在国家自然科学基金重点项目（11232010）、优秀青年科学基金项目（11222223）和面上项目（11572199）等的资助下，上海交通大学齐颖新、姜宗来教授团队在血管力学生物学研究方面取得新进展。有关细胞核骨架蛋白力学响应的研究成果以 “Nuclear Envelope Proteins Modulate Proliferation of Vascular Smooth Muscle Cells during Cyclic Stretch Application” 为题于2016年4月25 日在Proc Natl Acad Sci USA（美国科学院院刊）在线发表。

　　细胞如何将胞外的力学刺激信号转化为胞内的生物化学信号是细胞力信号转导（mechano-transduction）的关键科学问题。国内外现有的相关研究多数集中在细胞膜表面应力感受器方面，如膜蛋白和离子通道等。

    上海交通大学团队的研究关注了细胞核这一细胞内硬度（stiffness）最高和基因转录发生的亚细胞结构，以“动物整体水平观察现象－细胞分子水平探讨机制－动物整体水平验证发现” 的研究思路，探讨了细胞核骨架蛋白 emerin和 laminA/C 在高血压高张应变诱导血管平滑肌细胞（VSMCs）增殖中的作用及其机制，发现了emerin 和 laminA/C作为重要的保护性因子，其表达降低参与了高血压高张应变诱导的 VSMCs 异常增殖；揭示了emerin 和 laminA/C 可分别与包含特异性转录因子motif序列的DNA片段结合，进而调控多种与VSMCs增殖相关的转录因子活性。结果表明，核骨架蛋白能够响应张应变力学刺激，参与调控细胞功能，并提示核骨架蛋白 emerin 和 laminA/C有可能作为高血压血管重建的潜在靶标分子，具有重要的临床转化价值。
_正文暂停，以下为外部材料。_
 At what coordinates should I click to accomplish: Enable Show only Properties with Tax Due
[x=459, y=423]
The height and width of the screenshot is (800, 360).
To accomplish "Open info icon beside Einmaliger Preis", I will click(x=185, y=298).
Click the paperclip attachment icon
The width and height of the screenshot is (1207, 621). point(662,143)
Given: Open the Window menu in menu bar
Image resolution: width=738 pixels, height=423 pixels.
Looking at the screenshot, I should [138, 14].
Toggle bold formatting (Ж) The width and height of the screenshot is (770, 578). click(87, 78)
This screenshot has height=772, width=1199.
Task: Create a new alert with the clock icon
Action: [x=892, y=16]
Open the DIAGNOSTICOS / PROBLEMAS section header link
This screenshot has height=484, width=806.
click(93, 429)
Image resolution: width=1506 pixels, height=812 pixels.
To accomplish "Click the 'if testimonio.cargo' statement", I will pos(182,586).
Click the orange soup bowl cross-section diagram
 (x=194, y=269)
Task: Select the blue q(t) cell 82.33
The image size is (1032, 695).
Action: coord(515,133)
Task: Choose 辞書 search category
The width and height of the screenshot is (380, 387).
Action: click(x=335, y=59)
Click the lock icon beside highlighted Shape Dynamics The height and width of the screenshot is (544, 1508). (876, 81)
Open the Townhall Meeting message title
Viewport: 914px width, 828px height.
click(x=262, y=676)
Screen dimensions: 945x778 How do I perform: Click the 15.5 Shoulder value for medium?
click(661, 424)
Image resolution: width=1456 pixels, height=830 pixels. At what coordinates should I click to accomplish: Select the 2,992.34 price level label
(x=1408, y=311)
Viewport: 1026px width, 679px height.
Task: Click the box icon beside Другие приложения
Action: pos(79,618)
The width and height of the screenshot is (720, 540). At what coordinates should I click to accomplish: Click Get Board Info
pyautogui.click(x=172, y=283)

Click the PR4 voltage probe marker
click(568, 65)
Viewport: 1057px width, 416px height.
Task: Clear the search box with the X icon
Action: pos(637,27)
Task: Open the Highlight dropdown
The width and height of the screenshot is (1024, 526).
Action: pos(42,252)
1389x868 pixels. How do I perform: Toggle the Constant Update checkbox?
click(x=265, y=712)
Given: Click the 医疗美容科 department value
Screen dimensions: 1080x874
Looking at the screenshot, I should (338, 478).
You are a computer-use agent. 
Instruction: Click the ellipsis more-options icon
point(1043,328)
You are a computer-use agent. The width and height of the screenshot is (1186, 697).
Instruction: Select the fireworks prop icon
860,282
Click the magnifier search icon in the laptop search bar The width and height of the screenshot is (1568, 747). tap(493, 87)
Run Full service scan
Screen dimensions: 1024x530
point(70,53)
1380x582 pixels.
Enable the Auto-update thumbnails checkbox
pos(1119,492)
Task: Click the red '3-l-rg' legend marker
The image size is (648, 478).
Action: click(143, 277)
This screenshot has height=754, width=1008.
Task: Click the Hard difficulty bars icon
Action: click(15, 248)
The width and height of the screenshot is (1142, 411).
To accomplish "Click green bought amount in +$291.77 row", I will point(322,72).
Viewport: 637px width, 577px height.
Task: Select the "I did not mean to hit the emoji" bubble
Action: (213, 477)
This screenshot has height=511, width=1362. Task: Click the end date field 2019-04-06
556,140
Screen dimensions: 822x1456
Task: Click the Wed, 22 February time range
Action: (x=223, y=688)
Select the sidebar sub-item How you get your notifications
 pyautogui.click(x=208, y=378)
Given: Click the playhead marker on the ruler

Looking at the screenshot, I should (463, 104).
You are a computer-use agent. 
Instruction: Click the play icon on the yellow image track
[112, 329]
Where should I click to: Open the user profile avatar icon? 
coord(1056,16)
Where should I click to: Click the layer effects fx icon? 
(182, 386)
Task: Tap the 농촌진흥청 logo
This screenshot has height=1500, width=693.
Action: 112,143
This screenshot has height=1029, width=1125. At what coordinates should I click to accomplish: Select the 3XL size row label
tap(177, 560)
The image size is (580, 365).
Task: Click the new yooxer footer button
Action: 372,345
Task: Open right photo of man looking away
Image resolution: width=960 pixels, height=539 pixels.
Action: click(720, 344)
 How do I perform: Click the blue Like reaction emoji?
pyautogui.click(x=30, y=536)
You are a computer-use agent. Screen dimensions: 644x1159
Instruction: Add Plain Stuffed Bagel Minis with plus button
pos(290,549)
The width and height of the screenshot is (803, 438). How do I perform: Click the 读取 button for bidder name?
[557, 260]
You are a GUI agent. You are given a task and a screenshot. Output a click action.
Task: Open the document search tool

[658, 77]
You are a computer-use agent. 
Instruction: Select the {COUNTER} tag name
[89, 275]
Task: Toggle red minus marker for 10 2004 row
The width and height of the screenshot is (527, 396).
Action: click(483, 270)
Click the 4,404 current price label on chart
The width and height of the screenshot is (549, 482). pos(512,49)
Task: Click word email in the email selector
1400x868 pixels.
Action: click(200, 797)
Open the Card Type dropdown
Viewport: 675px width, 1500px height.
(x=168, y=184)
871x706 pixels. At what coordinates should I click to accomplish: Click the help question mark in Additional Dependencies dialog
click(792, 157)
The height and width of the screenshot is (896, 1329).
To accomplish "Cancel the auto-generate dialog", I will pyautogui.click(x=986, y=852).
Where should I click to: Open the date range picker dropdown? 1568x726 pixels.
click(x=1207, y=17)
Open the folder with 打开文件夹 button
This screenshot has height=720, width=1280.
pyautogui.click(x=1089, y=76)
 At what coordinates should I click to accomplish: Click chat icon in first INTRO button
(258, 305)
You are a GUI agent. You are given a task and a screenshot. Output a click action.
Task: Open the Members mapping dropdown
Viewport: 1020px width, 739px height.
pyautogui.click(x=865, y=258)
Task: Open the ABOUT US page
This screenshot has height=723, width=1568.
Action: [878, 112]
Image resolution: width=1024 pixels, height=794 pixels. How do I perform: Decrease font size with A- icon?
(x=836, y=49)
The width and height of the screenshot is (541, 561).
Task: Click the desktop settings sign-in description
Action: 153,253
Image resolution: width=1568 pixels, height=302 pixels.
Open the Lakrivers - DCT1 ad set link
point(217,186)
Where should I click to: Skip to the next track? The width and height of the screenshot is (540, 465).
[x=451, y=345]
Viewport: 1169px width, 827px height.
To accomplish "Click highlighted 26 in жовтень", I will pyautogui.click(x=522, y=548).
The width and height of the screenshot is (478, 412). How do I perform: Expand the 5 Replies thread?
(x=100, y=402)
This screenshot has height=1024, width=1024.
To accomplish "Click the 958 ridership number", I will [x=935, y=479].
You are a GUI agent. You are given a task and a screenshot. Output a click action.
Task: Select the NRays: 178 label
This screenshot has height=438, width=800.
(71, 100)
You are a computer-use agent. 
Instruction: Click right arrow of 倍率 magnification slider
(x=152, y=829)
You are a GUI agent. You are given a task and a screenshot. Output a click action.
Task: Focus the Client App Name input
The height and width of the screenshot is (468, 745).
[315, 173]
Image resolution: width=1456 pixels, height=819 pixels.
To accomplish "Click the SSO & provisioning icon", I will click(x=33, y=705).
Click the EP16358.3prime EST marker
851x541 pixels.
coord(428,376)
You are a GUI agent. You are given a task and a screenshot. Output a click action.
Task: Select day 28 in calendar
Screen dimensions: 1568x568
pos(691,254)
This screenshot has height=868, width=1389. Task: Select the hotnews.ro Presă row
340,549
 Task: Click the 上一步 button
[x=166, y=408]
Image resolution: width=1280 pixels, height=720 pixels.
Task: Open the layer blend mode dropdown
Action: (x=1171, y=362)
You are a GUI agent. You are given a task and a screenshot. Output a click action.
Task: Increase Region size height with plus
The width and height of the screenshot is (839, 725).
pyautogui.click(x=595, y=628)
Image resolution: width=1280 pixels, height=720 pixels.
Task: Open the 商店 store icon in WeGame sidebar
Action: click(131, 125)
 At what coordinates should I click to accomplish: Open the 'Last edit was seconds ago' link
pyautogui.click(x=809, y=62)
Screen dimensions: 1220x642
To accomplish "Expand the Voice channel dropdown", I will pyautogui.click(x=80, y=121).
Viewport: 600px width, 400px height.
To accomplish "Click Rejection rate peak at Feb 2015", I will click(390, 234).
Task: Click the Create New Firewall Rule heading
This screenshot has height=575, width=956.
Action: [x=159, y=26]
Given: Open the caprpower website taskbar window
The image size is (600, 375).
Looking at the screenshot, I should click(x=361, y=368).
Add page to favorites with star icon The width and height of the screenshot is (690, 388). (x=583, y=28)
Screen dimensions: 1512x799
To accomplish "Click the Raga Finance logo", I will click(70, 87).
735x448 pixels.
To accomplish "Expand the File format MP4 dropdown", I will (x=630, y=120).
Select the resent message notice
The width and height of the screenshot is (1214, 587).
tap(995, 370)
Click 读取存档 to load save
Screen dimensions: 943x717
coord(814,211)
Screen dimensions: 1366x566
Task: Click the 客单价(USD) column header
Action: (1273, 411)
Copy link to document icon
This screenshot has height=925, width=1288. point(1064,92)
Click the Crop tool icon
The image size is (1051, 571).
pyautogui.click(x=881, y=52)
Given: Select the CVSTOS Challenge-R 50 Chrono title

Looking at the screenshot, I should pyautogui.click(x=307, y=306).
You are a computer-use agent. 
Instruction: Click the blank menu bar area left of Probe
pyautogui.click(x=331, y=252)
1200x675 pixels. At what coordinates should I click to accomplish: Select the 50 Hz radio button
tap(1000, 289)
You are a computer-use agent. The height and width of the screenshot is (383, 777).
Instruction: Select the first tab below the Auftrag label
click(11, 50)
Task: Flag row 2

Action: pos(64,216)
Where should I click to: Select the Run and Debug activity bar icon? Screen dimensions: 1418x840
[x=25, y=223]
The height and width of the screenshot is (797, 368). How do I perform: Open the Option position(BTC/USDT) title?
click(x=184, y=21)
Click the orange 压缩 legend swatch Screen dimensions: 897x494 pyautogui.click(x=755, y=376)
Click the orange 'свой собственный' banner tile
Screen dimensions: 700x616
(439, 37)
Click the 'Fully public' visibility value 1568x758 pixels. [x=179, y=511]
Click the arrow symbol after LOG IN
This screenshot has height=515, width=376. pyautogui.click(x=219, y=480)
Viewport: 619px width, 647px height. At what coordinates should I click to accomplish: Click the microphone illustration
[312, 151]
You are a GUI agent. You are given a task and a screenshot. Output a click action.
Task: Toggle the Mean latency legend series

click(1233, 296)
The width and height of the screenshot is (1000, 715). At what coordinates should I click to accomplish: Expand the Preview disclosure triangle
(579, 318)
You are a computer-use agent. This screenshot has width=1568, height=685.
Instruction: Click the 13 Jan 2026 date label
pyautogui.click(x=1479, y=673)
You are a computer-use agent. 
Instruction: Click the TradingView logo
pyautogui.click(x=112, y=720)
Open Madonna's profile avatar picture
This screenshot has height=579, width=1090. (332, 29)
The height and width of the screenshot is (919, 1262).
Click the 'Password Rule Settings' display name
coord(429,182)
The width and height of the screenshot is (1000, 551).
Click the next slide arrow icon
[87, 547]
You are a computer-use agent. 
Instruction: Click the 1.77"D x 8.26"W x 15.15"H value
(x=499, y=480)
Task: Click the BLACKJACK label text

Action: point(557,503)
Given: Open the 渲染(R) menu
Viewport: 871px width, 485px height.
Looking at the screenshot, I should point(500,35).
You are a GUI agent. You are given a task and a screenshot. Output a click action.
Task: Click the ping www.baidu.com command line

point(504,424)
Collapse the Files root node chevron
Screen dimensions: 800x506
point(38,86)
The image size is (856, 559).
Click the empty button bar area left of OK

    这一研究成果将对机械应力感受器的关注由细胞表面转到细胞核，为细胞应力响应机制研究开辟了一个新方向，为发现新的细胞应力感受器、揭示应力诱导血管重建的分子机制与寻找血管重建临床诊断治疗和疗效评价的潜在靶点提供了力学生物学新的重要依据。

原文摘要：

Nuclear Envelope Proteins Modulate Proliferation of Vascular Smooth Muscle Cells during Cyclic Stretch Application

Cyclic stretch is an important inducer of vascular smooth muscle cell (VSMC) proliferation, which is crucial in vascular remodeling during hypertension. However, the molecular mechanism remains unclear. We studied the effects of emerin and lamin A/C, two important nuclear envelope proteins, on VSMC proliferation in hypertension and the underlying mechano-mechanisms. In common carotid artery of hypertensive rats in vivo and in cultured cells subjected to high (15%) cyclic stretch in vitro, VSMC proliferation was increased significantly, and the expression of emerin and lamin A/C was repressed compared with normotensive or normal (5%) cyclic stretch controls. Using targeted siRNA to mimic the repressed expression of emerin or lamin A/C induced by 15% stretch, we found that VSMC proliferation was enhanced under static and 5%-stretch conditions. Overexpression of emerin or lamin A/C reversed VSMC proliferation induced by 15% stretch. Hence, emerin and lamin A/C play critical roles in suppressing VSMC hyperproliferation induced by hyperstretch. ChIP-on-chip and MOTIF analyses showed that the DNAs binding with emerin contain three transcription factor motifs: CCNGGA, CCMGCC, and ABTTCCG; DNAs binding with lamin A/C contain the motifs CVGGAA, GCCGCYGC, and DAAGAAA. Protein/DNA array proved that altered emerin or lamin A/C expression modulated the activation of various transcription factors. Furthermore, accelerating local expression of emerin or lamin A/C reversed cell proliferation in the carotid artery of hypertensive rats in vivo. Our findings establish the pathogenetic role of emerin and lamin A/C repression in stretch-induced VSMC proliferation and suggest mechanobiological mechanism underlying this process that involves the sequence-specific binding of emerin and lamin A/C to specific transcription factor motifs.